— begin —
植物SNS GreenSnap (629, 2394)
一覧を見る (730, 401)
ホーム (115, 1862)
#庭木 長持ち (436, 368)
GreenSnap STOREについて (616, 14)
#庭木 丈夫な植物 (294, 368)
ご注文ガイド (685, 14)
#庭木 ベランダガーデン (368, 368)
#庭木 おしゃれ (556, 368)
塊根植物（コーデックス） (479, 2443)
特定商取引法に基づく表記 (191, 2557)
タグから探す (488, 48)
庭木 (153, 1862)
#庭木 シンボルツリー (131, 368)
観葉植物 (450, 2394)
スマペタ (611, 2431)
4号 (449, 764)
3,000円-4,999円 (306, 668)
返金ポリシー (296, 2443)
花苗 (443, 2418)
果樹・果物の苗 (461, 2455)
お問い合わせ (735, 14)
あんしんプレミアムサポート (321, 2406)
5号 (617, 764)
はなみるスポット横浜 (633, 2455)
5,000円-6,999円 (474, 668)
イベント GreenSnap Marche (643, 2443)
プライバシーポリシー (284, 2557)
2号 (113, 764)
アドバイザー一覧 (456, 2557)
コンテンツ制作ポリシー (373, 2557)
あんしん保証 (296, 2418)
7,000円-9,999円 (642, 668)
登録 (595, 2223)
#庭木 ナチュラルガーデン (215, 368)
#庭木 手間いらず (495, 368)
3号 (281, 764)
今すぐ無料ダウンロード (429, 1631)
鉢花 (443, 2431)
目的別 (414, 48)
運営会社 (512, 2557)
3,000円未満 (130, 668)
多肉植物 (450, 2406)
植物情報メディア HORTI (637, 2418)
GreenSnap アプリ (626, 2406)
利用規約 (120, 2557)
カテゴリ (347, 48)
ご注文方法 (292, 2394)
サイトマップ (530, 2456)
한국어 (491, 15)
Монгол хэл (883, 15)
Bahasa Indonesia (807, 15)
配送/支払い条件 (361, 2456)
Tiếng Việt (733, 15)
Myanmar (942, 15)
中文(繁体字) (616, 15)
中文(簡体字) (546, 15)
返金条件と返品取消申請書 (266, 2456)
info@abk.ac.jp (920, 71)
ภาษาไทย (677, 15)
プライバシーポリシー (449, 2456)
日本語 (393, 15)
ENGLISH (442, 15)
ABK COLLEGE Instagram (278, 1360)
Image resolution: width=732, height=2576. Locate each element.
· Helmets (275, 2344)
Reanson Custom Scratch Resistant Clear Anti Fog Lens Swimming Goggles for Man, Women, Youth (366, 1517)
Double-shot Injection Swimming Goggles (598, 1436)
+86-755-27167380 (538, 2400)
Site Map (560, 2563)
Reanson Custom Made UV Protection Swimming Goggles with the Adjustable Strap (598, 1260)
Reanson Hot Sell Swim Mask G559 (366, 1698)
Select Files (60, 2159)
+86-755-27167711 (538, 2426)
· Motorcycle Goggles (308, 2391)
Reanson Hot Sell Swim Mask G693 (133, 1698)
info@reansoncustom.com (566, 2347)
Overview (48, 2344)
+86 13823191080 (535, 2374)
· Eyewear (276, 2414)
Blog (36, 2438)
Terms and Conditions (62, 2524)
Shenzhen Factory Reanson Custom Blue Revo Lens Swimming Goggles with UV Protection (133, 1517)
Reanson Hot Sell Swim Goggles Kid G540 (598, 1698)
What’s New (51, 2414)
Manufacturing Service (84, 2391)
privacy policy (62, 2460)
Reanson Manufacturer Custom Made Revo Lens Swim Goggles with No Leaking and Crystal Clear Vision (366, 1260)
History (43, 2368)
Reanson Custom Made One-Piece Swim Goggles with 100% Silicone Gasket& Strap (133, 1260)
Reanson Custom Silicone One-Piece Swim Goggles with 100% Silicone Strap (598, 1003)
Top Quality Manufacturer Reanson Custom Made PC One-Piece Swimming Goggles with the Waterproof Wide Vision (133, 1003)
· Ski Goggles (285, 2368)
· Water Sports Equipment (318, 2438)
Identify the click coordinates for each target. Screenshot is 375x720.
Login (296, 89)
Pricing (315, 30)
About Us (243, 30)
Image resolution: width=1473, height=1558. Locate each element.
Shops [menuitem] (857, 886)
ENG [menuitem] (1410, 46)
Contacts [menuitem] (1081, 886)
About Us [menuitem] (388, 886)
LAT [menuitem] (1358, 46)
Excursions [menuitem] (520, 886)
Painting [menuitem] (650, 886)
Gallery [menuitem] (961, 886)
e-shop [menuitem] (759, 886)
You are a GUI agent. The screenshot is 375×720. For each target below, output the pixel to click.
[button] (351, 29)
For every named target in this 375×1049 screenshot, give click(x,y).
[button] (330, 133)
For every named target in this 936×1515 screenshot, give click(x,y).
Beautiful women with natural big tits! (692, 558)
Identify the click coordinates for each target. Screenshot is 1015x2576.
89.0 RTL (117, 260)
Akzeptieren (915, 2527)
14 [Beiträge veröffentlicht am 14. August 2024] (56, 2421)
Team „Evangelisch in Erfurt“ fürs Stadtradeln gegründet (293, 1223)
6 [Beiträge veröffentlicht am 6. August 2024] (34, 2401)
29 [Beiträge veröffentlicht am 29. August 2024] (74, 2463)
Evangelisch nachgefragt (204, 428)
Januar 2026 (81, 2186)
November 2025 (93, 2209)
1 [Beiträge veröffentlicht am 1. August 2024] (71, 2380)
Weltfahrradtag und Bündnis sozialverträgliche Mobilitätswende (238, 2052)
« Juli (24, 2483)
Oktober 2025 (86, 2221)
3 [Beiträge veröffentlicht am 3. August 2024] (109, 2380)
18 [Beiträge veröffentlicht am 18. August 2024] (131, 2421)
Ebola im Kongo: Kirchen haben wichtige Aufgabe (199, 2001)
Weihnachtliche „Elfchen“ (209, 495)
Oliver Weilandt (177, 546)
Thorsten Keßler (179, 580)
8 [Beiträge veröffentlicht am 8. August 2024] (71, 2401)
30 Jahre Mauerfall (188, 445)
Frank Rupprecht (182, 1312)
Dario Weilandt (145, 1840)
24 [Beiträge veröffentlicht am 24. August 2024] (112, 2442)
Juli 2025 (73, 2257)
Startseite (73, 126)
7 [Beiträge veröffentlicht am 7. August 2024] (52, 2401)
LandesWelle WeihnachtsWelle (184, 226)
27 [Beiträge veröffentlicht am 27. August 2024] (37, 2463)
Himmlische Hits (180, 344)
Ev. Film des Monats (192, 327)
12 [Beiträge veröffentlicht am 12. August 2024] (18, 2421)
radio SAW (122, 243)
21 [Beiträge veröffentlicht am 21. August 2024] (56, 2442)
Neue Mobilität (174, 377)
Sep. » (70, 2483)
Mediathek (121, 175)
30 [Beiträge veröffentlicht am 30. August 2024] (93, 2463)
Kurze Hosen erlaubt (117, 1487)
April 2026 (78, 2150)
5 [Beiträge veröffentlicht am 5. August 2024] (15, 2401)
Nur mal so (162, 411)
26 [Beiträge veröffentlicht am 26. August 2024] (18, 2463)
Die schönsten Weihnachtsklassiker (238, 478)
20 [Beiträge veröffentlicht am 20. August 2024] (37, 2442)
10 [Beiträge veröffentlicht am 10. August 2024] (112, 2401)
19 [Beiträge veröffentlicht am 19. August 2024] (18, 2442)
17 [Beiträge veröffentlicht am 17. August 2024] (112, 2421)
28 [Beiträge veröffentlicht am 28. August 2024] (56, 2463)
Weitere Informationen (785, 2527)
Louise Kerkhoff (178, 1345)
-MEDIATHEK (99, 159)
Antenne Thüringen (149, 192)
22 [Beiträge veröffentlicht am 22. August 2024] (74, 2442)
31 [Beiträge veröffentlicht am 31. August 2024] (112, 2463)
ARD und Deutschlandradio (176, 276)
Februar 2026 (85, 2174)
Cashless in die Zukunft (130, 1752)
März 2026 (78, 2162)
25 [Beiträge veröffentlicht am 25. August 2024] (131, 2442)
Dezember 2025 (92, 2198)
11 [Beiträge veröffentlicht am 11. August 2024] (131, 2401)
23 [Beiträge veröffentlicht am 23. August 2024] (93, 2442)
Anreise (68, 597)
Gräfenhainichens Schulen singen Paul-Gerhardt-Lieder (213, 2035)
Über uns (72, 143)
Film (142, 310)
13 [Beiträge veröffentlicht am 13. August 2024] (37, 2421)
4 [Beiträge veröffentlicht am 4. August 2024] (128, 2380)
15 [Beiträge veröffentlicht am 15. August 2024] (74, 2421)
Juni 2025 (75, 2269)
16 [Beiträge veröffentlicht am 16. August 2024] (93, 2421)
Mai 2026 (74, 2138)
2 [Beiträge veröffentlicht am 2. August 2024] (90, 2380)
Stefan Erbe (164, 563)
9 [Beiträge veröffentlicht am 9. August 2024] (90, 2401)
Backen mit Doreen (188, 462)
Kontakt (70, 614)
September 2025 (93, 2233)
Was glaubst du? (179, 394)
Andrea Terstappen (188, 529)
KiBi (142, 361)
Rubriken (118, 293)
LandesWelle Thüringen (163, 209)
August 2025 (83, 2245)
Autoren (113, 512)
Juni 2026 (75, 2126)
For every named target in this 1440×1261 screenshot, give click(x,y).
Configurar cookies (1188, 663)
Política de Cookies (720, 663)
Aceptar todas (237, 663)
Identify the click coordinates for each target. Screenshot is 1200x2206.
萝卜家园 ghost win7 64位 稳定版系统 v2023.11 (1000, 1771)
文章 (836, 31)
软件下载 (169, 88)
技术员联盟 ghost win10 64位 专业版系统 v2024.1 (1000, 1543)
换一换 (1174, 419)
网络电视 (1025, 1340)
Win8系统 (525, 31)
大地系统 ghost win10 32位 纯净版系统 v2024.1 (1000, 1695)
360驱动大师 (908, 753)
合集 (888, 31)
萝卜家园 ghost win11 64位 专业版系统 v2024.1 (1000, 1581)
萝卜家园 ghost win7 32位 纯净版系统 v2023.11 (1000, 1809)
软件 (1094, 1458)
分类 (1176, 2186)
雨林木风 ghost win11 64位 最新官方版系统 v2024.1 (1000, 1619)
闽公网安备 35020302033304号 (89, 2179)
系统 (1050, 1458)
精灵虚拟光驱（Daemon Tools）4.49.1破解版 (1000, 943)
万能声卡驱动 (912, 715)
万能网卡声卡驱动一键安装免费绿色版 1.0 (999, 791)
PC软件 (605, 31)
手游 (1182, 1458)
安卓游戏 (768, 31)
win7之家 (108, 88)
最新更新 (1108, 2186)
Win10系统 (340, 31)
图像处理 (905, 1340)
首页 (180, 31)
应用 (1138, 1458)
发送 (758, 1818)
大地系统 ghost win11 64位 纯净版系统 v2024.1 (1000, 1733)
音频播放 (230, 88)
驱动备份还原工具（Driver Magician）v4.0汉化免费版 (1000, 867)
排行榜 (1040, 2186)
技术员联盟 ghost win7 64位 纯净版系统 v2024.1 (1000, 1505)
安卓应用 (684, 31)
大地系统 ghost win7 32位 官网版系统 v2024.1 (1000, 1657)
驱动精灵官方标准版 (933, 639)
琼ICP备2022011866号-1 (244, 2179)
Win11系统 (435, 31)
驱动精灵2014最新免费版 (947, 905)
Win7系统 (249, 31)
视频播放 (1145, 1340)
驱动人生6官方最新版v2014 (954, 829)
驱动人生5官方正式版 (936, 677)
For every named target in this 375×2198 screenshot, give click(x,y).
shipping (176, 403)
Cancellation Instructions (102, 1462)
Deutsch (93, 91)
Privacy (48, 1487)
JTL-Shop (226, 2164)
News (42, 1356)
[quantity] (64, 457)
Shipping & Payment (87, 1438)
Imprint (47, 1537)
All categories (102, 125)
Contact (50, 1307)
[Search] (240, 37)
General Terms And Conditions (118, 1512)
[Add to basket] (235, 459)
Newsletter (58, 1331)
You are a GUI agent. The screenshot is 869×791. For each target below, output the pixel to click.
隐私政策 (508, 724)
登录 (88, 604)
— end —
STATED GOAL: Please pull out every row above that contains the string "Image", copying each one in full. Match case exactly.

RIGHT ANSWER:
Image resolution: width=732, height=2576. Locate each element.
Image resolution: width=1473, height=1558. Locate each element.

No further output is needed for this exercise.